Introduction

Deferred Rendering attempts to combine conventional rendering techniques with the advantages of image space techniques. In this article we separate lighting from rendering and doing so make lighting a completely image-space technique, this has some disadvantages but also some key advantages. These advantages include:

  • Lights major cost is based on the screen area covered
  • All lighting is per-pixel and all surfaces are lit equally
  • Lights can be occluded like other objects, this allows fast hardware Z-Reject
  • Shadow mapping is fairly cheap

The main disadvantages are:

  • Large frame-buffer size
  • Potentially high fill-rate
  • Multiple light equations difficult
  • High hardware specifications
  • Transparency is very hard

History

The concept of deferred lighting seems to appears in Takahashi and Saito’s "Comprehensible rendering of 3-D shapes"[1] with the earlier work in Perlin’s "The Image Synthesizer"[2] providing important contributions to the idea of image space post-processing for shading evaluation. Takahashi and Saito paper is actually on NPR techniques (which Mitchell has adapted for real-time [3]) but they mention that it could be adapted to photo-realistic rendering (which is what this article presents). The major contribution Takahashi and Saito introduced were Geometry Buffers (G-Buffers), these are the fundamental primitive that allows deferred lighting to work.

Deferred Rendering or Deferred Shading or Deferred Lighting?
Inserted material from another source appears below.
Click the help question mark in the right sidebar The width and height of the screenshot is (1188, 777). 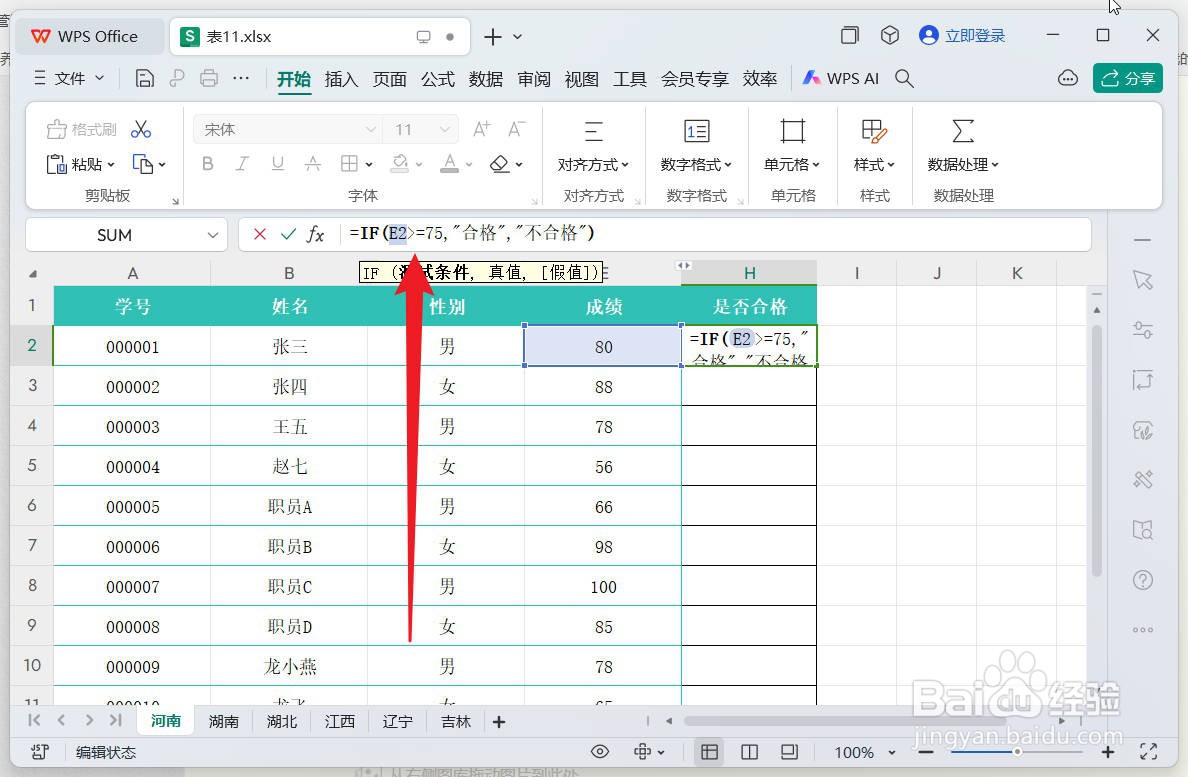(1143, 580)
The term deferred rendering is used to describe a number of related techniques; they all share a deferment stage but differ in what portion of the pipeline is deferred. This article only defers the lighting portion of the pipeline, all other parts can be done in what ever way you like, and the only requirement is that the G-Buffers are filled prior to the lighting stage. Deferred Shading is typically where the actual surface shader execution is deferred, this is the model presented by UNC Pixel Plane project [4].

Important Concepts

Textures as arrays

Textures can be as used as 1-3D arrays; we use this feature a lot, so its worth examining the major differences between textures and arrays first. Textures are not conventional arrays and we can use these extra properties to our advantage, but there are also consequences that we most work around.

Out of bounds

Textures are very good at handling out of bounds array access, the wrap mode texture states allow us to control how out of bounds is handled on each axis separately. The usual mode is to use clamp to repeat the last texel ad infinitum, alternatively we can use a wrap setting to do a modulus operation on the indices for free.

Linear Interpolation

Bilinear filtering gives us free linear interpolation between samples which is very nice when we are storing a discrete approximation to a function. The main problem is that we cannot control this on a per-axis basis. A common pattern is to store the discrete approximation to a 1D function along one axis of the texture, and store different functions along the other axis. In this case we want only linear not bilinear interpolation; there are 2 approaches to achieving linear interpolation from a texture.

  1. The manual method, using point sampling samples the texture twice and does the lerp in the shader.
  2. Pad the texture, here we repeat each sample so that the 'free' linear interpolation on the axis we don't want comes out with the same value as if we were only point sampling on that axis.

The 2nd approach costs texture space due to the extra copy of each sample but the pixel shader only samples the texture once to retrieve the linearly interpolated result, this saves both texture lookups and arithmetic instructions, I usually use this approach.

Projection

When sampling a texture, we can optionally specify to divide each coordinate by the W coordinate. We can use this to get a free divide whenever we want to look something up. This saves pixel shader instructions especially when converting a perspective position into a texture lookup.